1. Data quality management. For a particular metric – for example, rates of recyclable content in packaging – do you have data for all relevant products, or countries? Is the way this is calculated consistent across products or sites or suppliers? Do you have the same baseline? If not, how can you align this for reporting purposes? Managing these data quality challenges requires an agreed approach up front. We suggest taking a sample of metrics and testing for these types of issues.
2. Data lineage. It may not be possible or desirable to integrate qualitative metrics and policy data across multiple systems. However, it’s important to map the data lineage – where the data is sourced from, how it is transformed using calculations and where it presents in different systems. In addition, having a reporting system, even if underlying systems are not integrated, will help to create “one version of the truth”.
3. AI potential. We know preparing ESG data for reporting is typically very manual, but there are potential applications of AI to scan multiple sources, such as policy documents, water or energy meter data or invoices, to help streamline data collection. We suggest exploring ways of automating time-consuming tasks and trialling one or two of these early on to understand the potential benefit.
4. People and roles. CSRD is not a one-off project but will require updated reports and tracking over time. Who will manage sourcing and assessing data year-on-year? It’s important to make CSRD reporting part of existing roles, so that there is an enduring solution after the initial report is published.

5. What should be done at Group vs European entity level?

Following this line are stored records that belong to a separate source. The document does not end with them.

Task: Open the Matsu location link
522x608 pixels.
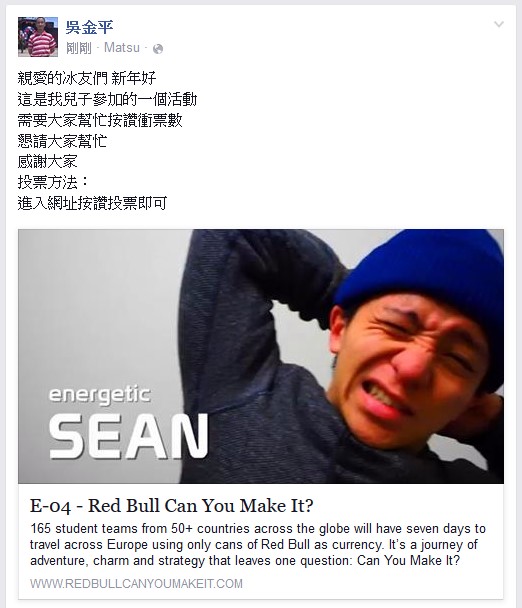Action: [122, 48]
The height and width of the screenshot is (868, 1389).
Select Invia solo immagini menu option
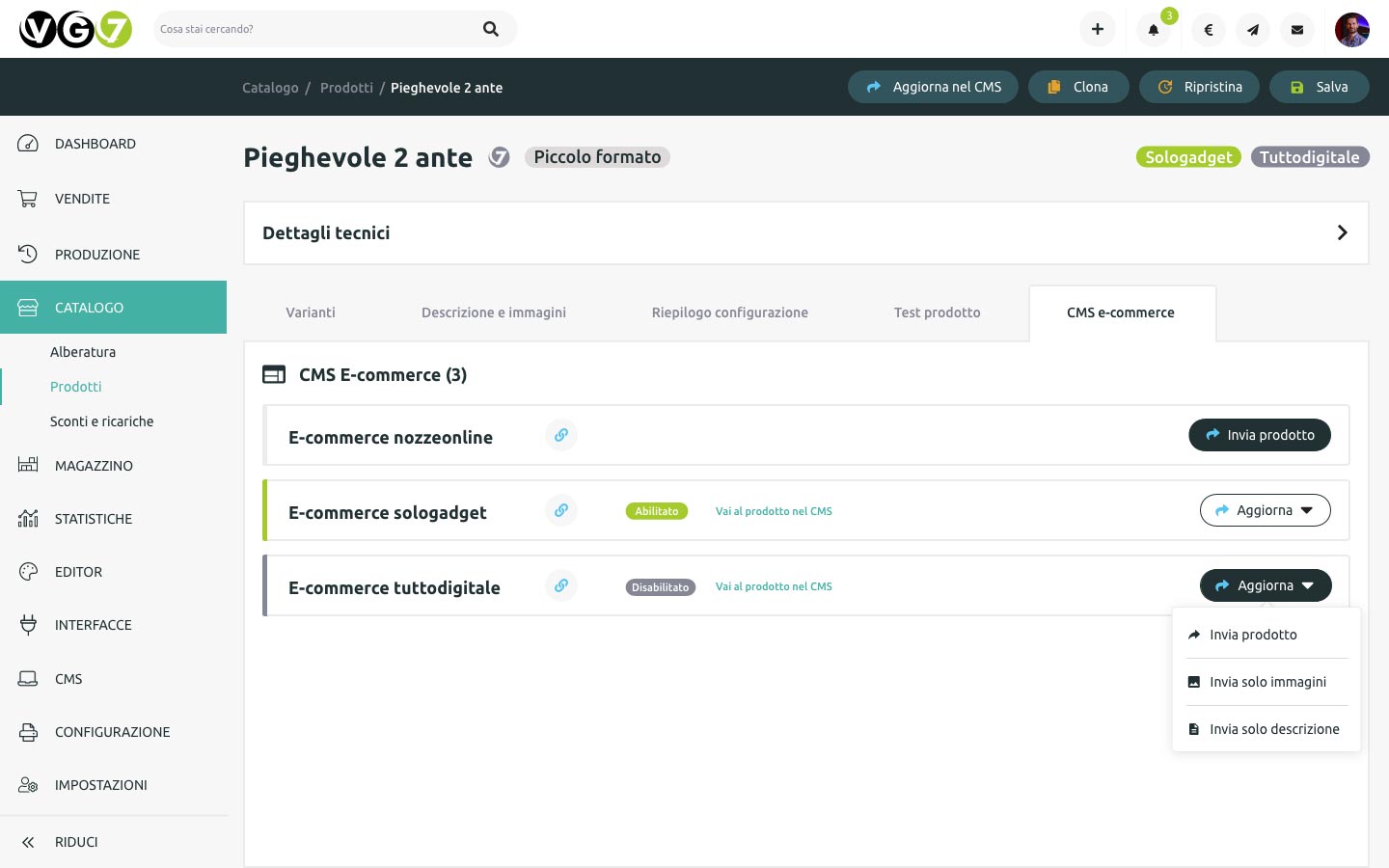tap(1266, 682)
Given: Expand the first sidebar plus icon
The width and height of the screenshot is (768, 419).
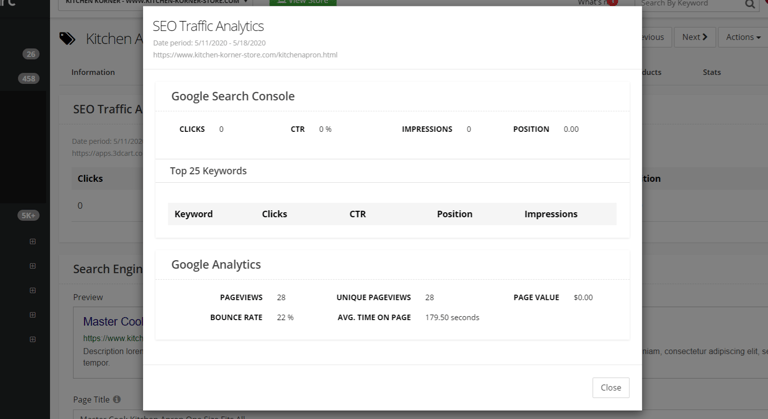Looking at the screenshot, I should (32, 242).
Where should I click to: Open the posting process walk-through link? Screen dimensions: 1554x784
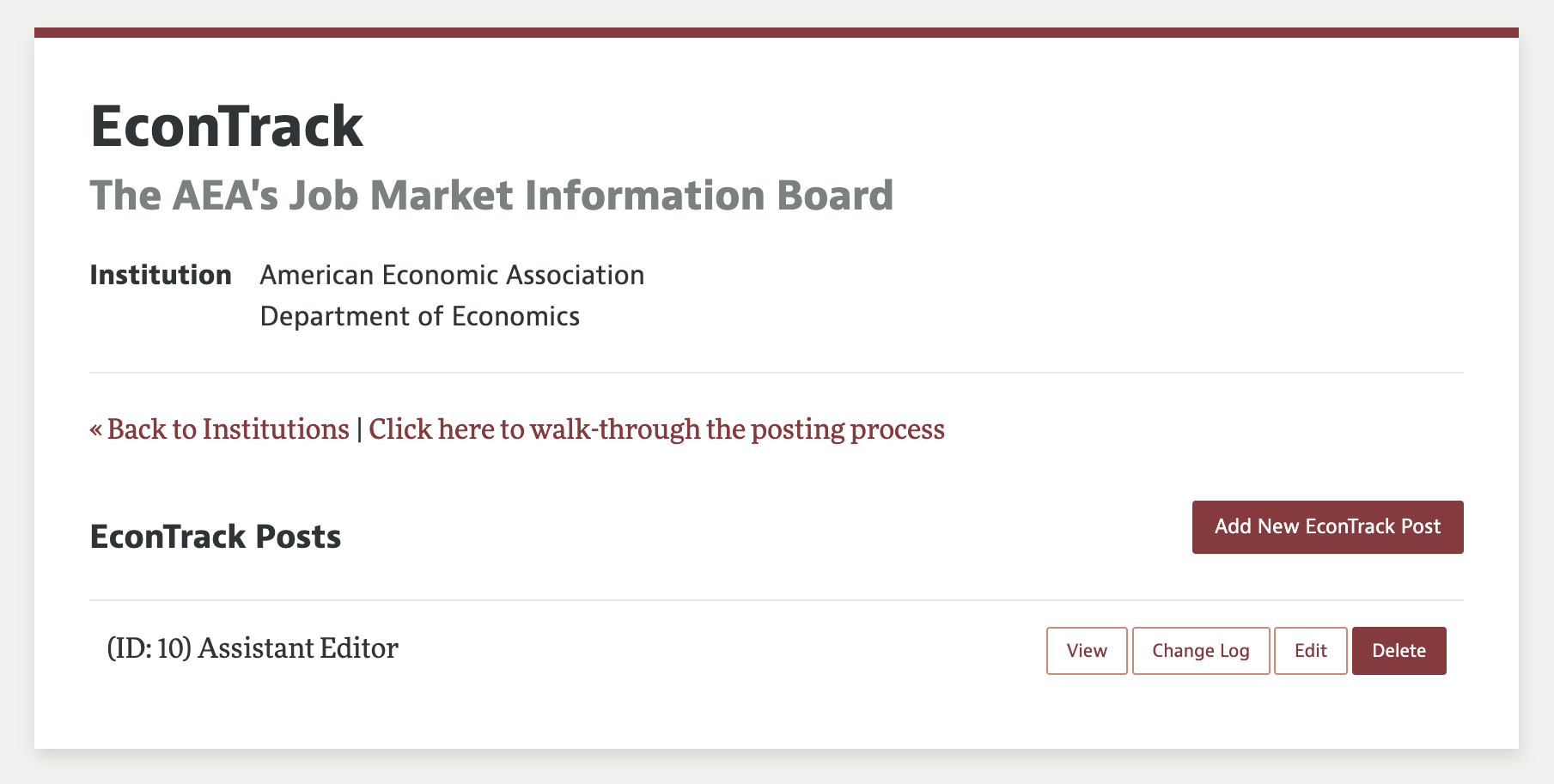coord(656,428)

For companies with multiple businesses, CSRD typically applies to the European entity, but there are opportunities for efficiency and to join up multiple sustainability activities by performing some elements at Group level, where the Group comprises non-European entities as well. For example:

1. Double materiality assessment (DMA). Where a European entity is similar and reflective of a wider group in terms of products, services and operations, then it makes sense to perform a DMA at Group level, but with a local entity component. For example, material topics are likely to be the same for the Group as a European entity. Avoid having to repeat the process and do this once for the Group, but include some specific local interviews and ensure the financial impact assessment includes analysis on the specific European entity. This provides a DMA that can be used at both Group and local level.
2. Data consolidation and technology. Some companies are preparing a sustainability data lake, pooling multiple non-financial data points across environmental and social metrics. There may be efficiencies in doing this at a Group level, but there is potential to pilot it in the relevant European entity. Whilst data requirements need to be tailored for each country, having a common central architecture – consistent data management processes and systems – will create a more robust, efficient solution than fragmented designs across countries.

STARTING EARLY FOR SUCCESS

The CSRD can seem quite daunting, but we believe starting early to assess the scale of the challenge and mobilising stakeholders across the business will help to alleviate concerns and give you a credible plan to tackle this comprehensive piece of regulation.